The loneliness did at least mean Hart was free to devote himself to his work and he is often described by contemporaries as standing at his desk, firing off dispatches to all parts of his massive department, or immersing himself in local culture.

Some have suggested that it was his early relationship with Ayaou that anchored Hart emotionally in China and helped him develop a unique sensitivity to Chinese ways.

Hart expert Robert Bickers, who grew up in Kowloon Tong and is now professor of history at Britain’s University of Bristol and author of The Scramble for China: Foreign Devils in the Qing Empire, 1832-1914, is not impressed by this theory, however.

“It’s not Ayaou who gives him the unique insight into China; she is just his bed companion,” he says, suggesting there were far more prosaic factors that allowed Hart to be accepted and trusted by the Qing court.”Hart was linguistically gifted and bicultural,” says Bickers, who features in a new film about Hart’s life called On China and the World. “He is also an Irishman with a gift for getting along with people. He would often write of chatting at the Zongli Yamen with senior Chinese government officials about nothing in particular.”

And how did Hart deal with the obvious conflict of interest in being a British citizen and a loyal servant of the Chinese court?

“He believed that both China’s and Britain’s interests were the same, which was a convenient conceit,” says Bickers.

The service was always first and foremost an agency of the Qing, and Hart was criticised, particularly by commercial entities in Hong Kong, for having too Chinese a perspective after so many years in Beijing. The likes of Jardine, Matheson & Company and Dent & Company resented not being able to bribe and bully their way into Chinese ports.

“He was a Chinese civil servant with enormous autonomy running a hybrid institution,” says Bickers.

Perhaps, then, Hart was a hybrid person, too; living in China and immersed in its culture and language but remaining a loyal Victorian advocate of free trade. The result is that he is probably better remembered in Beijing and Shanghai than he is in Hong Kong or in his homeland.

His grave at Bisham, in Berkshire, southern England, where he was buried in 1911, was in such a state of neglect that Bickers and some colleagues obtained funding to restore it and held a rededication ceremony there this year. It was attended by those few who knew about Hart, including Tiffen and descendants of the man from both the British and Chinese sides of his family, who met for the first time. It was also attended by Li Yan, a senior Brussels-based official in China’s customs administration, who sent Tiffen a message a few days later praising Hart’s “leading role in China’s early modernisation and integration into the world that will be rightly recognised and appreciated in China”.

Bickers thinks of Hart not as a villain, but as one of the few Westerners who were active in China during its “century of humiliation” but are now re-taking their place in the country’s history books.

But would Hart have been proud of his enormous legacy?
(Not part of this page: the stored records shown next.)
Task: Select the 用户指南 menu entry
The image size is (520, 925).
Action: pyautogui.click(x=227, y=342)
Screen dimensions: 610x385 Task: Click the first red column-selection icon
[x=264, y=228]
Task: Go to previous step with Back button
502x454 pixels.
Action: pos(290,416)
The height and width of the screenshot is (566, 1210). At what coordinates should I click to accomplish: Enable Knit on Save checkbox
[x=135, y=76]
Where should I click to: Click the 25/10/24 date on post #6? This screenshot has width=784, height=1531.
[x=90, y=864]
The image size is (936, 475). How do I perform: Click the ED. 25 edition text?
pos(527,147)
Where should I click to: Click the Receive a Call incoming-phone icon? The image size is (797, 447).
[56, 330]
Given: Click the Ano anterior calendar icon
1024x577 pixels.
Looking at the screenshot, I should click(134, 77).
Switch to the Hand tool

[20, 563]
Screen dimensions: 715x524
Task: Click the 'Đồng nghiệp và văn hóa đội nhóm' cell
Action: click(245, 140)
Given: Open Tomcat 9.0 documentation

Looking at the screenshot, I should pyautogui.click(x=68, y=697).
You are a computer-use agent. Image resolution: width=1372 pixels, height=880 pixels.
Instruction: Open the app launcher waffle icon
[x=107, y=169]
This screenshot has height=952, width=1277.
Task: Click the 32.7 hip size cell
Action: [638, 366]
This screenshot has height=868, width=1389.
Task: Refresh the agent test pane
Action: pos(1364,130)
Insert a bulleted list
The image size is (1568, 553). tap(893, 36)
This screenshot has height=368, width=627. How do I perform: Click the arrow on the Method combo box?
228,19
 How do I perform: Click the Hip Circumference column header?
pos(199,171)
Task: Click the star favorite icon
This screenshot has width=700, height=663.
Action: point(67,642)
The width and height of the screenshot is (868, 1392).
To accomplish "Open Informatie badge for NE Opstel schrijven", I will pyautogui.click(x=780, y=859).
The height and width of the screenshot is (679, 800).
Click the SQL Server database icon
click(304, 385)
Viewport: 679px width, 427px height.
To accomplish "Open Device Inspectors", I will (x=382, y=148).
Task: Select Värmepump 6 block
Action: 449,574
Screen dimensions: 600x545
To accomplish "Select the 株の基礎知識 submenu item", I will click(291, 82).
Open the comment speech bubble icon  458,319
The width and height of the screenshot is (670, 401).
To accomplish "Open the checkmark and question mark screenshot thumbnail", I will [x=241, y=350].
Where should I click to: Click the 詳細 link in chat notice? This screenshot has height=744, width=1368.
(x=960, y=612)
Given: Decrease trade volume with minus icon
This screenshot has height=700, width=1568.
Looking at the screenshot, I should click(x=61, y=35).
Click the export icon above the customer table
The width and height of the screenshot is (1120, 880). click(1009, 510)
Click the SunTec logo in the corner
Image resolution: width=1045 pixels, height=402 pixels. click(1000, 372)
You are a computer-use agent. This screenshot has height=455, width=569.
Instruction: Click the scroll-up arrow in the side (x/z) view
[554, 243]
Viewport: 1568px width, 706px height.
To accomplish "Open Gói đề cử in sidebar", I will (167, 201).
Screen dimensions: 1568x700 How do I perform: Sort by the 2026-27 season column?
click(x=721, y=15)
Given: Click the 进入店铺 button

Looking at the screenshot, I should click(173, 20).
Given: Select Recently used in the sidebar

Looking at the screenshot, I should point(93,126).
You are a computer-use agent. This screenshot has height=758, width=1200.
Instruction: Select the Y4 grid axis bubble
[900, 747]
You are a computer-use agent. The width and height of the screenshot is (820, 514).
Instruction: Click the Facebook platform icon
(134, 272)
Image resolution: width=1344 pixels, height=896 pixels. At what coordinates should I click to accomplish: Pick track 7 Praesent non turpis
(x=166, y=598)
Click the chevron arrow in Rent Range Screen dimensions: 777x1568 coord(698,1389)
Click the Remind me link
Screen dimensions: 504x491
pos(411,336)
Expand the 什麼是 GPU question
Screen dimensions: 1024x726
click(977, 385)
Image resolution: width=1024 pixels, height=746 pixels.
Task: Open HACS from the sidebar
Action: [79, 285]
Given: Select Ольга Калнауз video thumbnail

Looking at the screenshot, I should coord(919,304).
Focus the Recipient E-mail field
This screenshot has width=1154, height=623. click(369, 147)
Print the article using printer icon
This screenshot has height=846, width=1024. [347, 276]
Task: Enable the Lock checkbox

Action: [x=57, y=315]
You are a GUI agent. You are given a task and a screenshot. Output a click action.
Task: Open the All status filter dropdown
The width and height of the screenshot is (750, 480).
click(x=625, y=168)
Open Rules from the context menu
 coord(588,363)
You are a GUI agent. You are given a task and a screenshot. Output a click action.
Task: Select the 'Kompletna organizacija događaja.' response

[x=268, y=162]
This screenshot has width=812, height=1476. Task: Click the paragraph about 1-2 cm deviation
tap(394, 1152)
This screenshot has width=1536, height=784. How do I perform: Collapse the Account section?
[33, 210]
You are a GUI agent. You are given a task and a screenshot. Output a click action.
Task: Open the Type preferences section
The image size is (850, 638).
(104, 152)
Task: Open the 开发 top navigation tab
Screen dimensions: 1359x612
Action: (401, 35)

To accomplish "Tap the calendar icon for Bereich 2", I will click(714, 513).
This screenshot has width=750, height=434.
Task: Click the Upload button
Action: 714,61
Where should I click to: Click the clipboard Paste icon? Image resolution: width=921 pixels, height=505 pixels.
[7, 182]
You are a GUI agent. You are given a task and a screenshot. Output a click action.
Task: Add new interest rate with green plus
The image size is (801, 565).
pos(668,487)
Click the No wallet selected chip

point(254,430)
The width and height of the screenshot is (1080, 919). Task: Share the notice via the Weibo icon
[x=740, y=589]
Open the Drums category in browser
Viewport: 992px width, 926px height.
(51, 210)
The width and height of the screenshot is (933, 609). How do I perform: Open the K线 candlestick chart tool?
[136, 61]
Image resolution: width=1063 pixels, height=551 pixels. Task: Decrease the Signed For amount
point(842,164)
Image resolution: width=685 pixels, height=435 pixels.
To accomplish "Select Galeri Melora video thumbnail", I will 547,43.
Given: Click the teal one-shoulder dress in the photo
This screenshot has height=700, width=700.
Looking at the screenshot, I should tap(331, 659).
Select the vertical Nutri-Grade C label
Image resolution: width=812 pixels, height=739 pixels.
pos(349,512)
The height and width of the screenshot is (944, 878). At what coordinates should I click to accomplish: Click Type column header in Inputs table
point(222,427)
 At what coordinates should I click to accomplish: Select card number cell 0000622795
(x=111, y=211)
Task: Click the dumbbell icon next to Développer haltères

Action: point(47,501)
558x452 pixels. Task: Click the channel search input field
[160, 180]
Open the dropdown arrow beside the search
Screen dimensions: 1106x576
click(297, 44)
Would he have considered the personal price worthwhile?

On this more personal question, perhaps the verdict should be left to Tiffen, whose family was close to Hart for three generations – he maintained close relationships with both Aunt Kathleen’s mother and grandmother. It can be found in the words that conclude the book she painstakingly researched.

“Hart knew his successes and failures could not be measured only by the outward wealth and fame that he had earned,” she writes. “For me, that adds to his stature.”